* **Records to process**
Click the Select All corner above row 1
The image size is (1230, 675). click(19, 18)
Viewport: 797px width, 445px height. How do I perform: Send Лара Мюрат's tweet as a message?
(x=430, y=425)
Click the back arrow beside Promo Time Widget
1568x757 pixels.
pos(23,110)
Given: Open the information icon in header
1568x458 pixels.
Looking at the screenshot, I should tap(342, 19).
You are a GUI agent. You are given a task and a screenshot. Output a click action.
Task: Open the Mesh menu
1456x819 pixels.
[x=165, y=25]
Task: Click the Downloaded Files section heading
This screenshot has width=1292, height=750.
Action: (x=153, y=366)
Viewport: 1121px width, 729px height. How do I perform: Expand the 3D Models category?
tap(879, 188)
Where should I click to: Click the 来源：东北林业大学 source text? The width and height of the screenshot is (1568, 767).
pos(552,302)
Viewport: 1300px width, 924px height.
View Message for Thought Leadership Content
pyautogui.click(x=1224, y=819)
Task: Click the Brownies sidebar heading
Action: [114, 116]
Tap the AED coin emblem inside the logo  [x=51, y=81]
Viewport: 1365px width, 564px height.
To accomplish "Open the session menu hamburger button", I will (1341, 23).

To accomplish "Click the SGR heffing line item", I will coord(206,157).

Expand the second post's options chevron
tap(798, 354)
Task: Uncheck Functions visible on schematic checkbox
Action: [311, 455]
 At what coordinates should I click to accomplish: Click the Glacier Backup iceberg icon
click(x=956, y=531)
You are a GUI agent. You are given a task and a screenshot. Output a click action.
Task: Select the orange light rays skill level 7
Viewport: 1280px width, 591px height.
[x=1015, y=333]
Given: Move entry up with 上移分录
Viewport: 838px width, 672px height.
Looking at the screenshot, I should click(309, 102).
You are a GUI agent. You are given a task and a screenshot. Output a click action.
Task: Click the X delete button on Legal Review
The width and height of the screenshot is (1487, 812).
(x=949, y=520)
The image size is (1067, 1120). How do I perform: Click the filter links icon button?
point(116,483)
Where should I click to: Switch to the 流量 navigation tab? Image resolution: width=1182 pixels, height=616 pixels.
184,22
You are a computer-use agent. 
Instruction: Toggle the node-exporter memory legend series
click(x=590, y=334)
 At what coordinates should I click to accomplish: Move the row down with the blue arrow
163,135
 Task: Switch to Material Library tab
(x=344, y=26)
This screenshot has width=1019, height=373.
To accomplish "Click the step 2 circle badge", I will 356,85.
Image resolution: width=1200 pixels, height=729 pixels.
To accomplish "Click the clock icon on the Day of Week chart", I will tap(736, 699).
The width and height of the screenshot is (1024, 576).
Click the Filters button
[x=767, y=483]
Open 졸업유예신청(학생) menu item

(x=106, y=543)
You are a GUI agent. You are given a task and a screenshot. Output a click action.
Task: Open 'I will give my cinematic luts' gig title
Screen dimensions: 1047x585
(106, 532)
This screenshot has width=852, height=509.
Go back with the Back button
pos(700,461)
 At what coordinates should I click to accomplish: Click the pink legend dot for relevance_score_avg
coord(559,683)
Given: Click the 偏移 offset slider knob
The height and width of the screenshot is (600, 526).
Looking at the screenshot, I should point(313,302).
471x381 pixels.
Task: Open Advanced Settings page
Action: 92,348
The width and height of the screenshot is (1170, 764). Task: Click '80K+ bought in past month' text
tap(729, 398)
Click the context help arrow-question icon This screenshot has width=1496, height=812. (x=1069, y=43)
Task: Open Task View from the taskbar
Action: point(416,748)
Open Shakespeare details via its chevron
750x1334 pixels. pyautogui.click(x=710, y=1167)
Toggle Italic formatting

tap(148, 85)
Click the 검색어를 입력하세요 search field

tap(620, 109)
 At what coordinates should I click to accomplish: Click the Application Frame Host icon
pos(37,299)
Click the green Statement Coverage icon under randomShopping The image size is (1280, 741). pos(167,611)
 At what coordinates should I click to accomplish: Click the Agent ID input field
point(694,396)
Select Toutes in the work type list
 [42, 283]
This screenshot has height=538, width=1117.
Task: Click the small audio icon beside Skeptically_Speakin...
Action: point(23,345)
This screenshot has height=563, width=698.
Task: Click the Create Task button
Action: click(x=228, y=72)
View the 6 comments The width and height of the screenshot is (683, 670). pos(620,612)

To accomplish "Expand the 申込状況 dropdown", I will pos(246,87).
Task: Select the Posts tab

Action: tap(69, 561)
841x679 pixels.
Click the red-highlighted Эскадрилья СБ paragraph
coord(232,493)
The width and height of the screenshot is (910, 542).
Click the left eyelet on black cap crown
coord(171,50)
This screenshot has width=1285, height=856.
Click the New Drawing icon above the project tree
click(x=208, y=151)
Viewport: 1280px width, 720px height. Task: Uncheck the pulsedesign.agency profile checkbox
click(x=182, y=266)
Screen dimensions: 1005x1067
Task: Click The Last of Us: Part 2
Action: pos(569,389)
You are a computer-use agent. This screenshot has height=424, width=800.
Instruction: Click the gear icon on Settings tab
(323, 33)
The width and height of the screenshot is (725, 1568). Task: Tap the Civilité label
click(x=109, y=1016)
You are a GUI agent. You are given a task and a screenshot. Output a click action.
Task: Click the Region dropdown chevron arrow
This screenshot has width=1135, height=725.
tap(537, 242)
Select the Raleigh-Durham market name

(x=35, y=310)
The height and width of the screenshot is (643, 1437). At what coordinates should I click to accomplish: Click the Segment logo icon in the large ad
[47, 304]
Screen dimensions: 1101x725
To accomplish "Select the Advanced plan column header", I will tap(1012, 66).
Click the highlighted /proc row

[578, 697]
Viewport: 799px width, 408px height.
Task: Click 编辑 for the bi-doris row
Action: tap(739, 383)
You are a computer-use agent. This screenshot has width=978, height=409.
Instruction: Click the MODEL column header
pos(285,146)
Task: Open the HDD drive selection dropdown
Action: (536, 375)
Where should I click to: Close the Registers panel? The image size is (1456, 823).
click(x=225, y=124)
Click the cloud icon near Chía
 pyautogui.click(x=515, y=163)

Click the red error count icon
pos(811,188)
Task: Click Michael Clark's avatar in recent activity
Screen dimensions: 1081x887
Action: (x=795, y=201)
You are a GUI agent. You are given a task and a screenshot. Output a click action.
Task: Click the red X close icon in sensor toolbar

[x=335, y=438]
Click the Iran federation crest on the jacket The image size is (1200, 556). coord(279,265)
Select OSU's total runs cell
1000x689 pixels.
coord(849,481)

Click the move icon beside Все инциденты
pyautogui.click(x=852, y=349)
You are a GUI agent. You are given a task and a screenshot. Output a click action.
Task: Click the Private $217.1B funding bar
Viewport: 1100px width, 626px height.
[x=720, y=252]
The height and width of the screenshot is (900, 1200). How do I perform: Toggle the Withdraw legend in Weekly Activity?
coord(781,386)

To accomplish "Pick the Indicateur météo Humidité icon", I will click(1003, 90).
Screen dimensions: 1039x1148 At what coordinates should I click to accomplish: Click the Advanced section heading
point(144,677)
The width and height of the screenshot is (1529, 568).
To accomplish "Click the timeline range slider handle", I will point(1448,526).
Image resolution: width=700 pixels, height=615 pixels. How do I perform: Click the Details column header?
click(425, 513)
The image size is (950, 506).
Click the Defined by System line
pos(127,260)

* **Work task**
Your task is to repeat the entries exactly.

* **Written reply**
Click the Select All corner above row 1
The image size is (1230, 675). click(19, 18)
Viewport: 797px width, 445px height. How do I perform: Send Лара Мюрат's tweet as a message?
(x=430, y=425)
Click the back arrow beside Promo Time Widget
1568x757 pixels.
pos(23,110)
Given: Open the information icon in header
1568x458 pixels.
Looking at the screenshot, I should tap(342, 19).
You are a GUI agent. You are given a task and a screenshot. Output a click action.
Task: Open the Mesh menu
1456x819 pixels.
[x=165, y=25]
Task: Click the Downloaded Files section heading
This screenshot has width=1292, height=750.
Action: (x=153, y=366)
Viewport: 1121px width, 729px height. How do I perform: Expand the 3D Models category?
tap(879, 188)
Where should I click to: Click the 来源：东北林业大学 source text? The width and height of the screenshot is (1568, 767).
pos(552,302)
Viewport: 1300px width, 924px height.
View Message for Thought Leadership Content
pyautogui.click(x=1224, y=819)
Task: Click the Brownies sidebar heading
Action: [114, 116]
Tap the AED coin emblem inside the logo  [x=51, y=81]
Viewport: 1365px width, 564px height.
To accomplish "Open the session menu hamburger button", I will (1341, 23).

To accomplish "Click the SGR heffing line item", I will coord(206,157).

Expand the second post's options chevron
tap(798, 354)
Task: Uncheck Functions visible on schematic checkbox
Action: [311, 455]
 At what coordinates should I click to accomplish: Click the Glacier Backup iceberg icon
click(x=956, y=531)
You are a GUI agent. You are given a task and a screenshot. Output a click action.
Task: Select the orange light rays skill level 7
Viewport: 1280px width, 591px height.
[x=1015, y=333]
Given: Move entry up with 上移分录
Viewport: 838px width, 672px height.
Looking at the screenshot, I should click(309, 102).
You are a GUI agent. You are given a task and a screenshot. Output a click action.
Task: Click the X delete button on Legal Review
The width and height of the screenshot is (1487, 812).
(x=949, y=520)
The image size is (1067, 1120). How do I perform: Click the filter links icon button?
point(116,483)
Where should I click to: Switch to the 流量 navigation tab? Image resolution: width=1182 pixels, height=616 pixels.
184,22
You are a computer-use agent. 
Instruction: Toggle the node-exporter memory legend series
click(x=590, y=334)
 At what coordinates should I click to accomplish: Move the row down with the blue arrow
163,135
 Task: Switch to Material Library tab
(x=344, y=26)
This screenshot has width=1019, height=373.
To accomplish "Click the step 2 circle badge", I will 356,85.
Image resolution: width=1200 pixels, height=729 pixels.
To accomplish "Click the clock icon on the Day of Week chart", I will tap(736, 699).
The width and height of the screenshot is (1024, 576).
Click the Filters button
[x=767, y=483]
Open 졸업유예신청(학생) menu item

(x=106, y=543)
You are a GUI agent. You are given a task and a screenshot. Output a click action.
Task: Open 'I will give my cinematic luts' gig title
Screen dimensions: 1047x585
(106, 532)
This screenshot has width=852, height=509.
Go back with the Back button
pos(700,461)
 At what coordinates should I click to accomplish: Click the pink legend dot for relevance_score_avg
coord(559,683)
Given: Click the 偏移 offset slider knob
The height and width of the screenshot is (600, 526).
Looking at the screenshot, I should point(313,302).
471x381 pixels.
Task: Open Advanced Settings page
Action: 92,348
The width and height of the screenshot is (1170, 764). Task: Click '80K+ bought in past month' text
tap(729, 398)
Click the context help arrow-question icon This screenshot has width=1496, height=812. (x=1069, y=43)
Task: Open Task View from the taskbar
Action: point(416,748)
Open Shakespeare details via its chevron
750x1334 pixels. pyautogui.click(x=710, y=1167)
Toggle Italic formatting

tap(148, 85)
Click the 검색어를 입력하세요 search field

tap(620, 109)
 At what coordinates should I click to accomplish: Click the Application Frame Host icon
pos(37,299)
Click the green Statement Coverage icon under randomShopping The image size is (1280, 741). pos(167,611)
 At what coordinates should I click to accomplish: Click the Agent ID input field
point(694,396)
Select Toutes in the work type list
 [42, 283]
This screenshot has height=538, width=1117.
Task: Click the small audio icon beside Skeptically_Speakin...
Action: point(23,345)
This screenshot has height=563, width=698.
Task: Click the Create Task button
Action: click(x=228, y=72)
View the 6 comments The width and height of the screenshot is (683, 670). pos(620,612)

To accomplish "Expand the 申込状況 dropdown", I will pos(246,87).
Task: Select the Posts tab

Action: tap(69, 561)
841x679 pixels.
Click the red-highlighted Эскадрилья СБ paragraph
coord(232,493)
The width and height of the screenshot is (910, 542).
Click the left eyelet on black cap crown
coord(171,50)
This screenshot has width=1285, height=856.
Click the New Drawing icon above the project tree
click(x=208, y=151)
Viewport: 1280px width, 720px height. Task: Uncheck the pulsedesign.agency profile checkbox
click(x=182, y=266)
Screen dimensions: 1005x1067
Task: Click The Last of Us: Part 2
Action: pos(569,389)
You are a computer-use agent. This screenshot has height=424, width=800.
Instruction: Click the gear icon on Settings tab
(323, 33)
The width and height of the screenshot is (725, 1568). Task: Tap the Civilité label
click(x=109, y=1016)
You are a GUI agent. You are given a task and a screenshot. Output a click action.
Task: Click the Region dropdown chevron arrow
This screenshot has width=1135, height=725.
tap(537, 242)
Select the Raleigh-Durham market name

(x=35, y=310)
The height and width of the screenshot is (643, 1437). At what coordinates should I click to accomplish: Click the Segment logo icon in the large ad
[47, 304]
Screen dimensions: 1101x725
To accomplish "Select the Advanced plan column header", I will tap(1012, 66).
Click the highlighted /proc row

[578, 697]
Viewport: 799px width, 408px height.
Task: Click 编辑 for the bi-doris row
Action: tap(739, 383)
You are a computer-use agent. This screenshot has width=978, height=409.
Instruction: Click the MODEL column header
pos(285,146)
Task: Open the HDD drive selection dropdown
Action: (536, 375)
Where should I click to: Close the Registers panel? The image size is (1456, 823).
click(x=225, y=124)
Click the cloud icon near Chía
 pyautogui.click(x=515, y=163)

Click the red error count icon
pos(811,188)
Task: Click Michael Clark's avatar in recent activity
Screen dimensions: 1081x887
Action: (x=795, y=201)
You are a GUI agent. You are given a task and a screenshot. Output a click action.
Task: Click the red X close icon in sensor toolbar

[x=335, y=438]
Click the Iran federation crest on the jacket The image size is (1200, 556). coord(279,265)
Select OSU's total runs cell
1000x689 pixels.
coord(849,481)

Click the move icon beside Все инциденты
pyautogui.click(x=852, y=349)
You are a GUI agent. You are given a task and a screenshot. Output a click action.
Task: Click the Private $217.1B funding bar
Viewport: 1100px width, 626px height.
[x=720, y=252]
The height and width of the screenshot is (900, 1200). How do I perform: Toggle the Withdraw legend in Weekly Activity?
coord(781,386)

To accomplish "Pick the Indicateur météo Humidité icon", I will click(1003, 90).
Screen dimensions: 1039x1148 At what coordinates should I click to accomplish: Click the Advanced section heading
point(144,677)
The width and height of the screenshot is (1529, 568).
To accomplish "Click the timeline range slider handle", I will point(1448,526).
Image resolution: width=700 pixels, height=615 pixels. How do I perform: Click the Details column header?
click(425, 513)
The image size is (950, 506).
Click the Defined by System line
pos(127,260)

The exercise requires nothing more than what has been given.